• Work required:
Transcribe exactly the lines that fall between the one holding "Viewport: 1021px width, 731px" and the one holding "Screen dimensions: 628x518", inclusive, from the entries below.

• Supplied information:
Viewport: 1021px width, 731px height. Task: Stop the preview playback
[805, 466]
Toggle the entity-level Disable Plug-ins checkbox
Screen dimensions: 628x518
---
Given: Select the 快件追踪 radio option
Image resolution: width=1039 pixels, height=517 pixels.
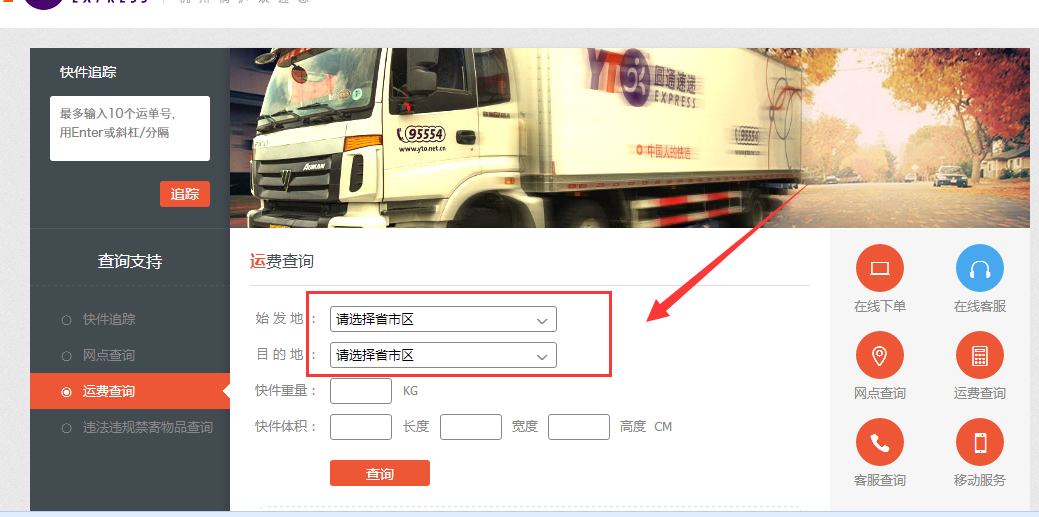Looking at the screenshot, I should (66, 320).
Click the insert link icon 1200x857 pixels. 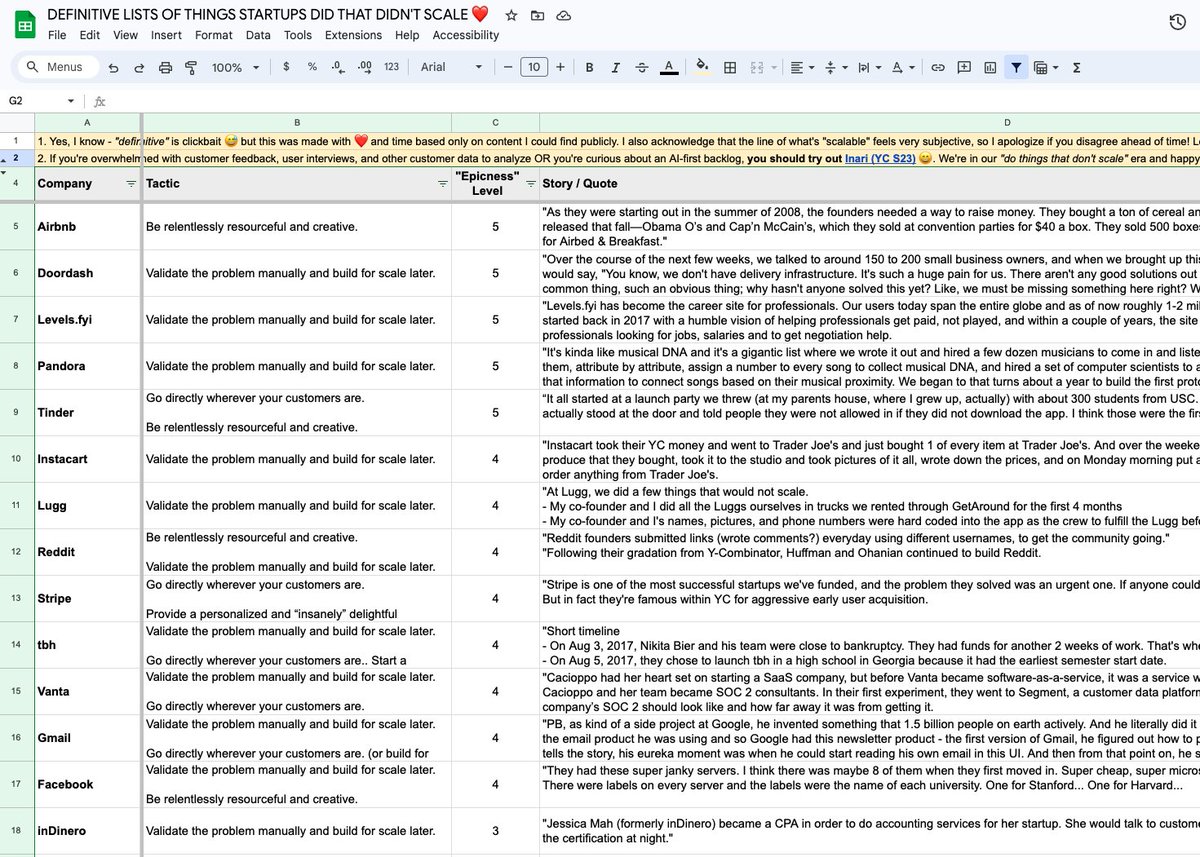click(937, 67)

• Response to this exercise:
Viewport: 1021px width, 731px height. Task: Stop the preview playback
[805, 466]
Toggle the entity-level Disable Plug-ins checkbox
Screen dimensions: 628x518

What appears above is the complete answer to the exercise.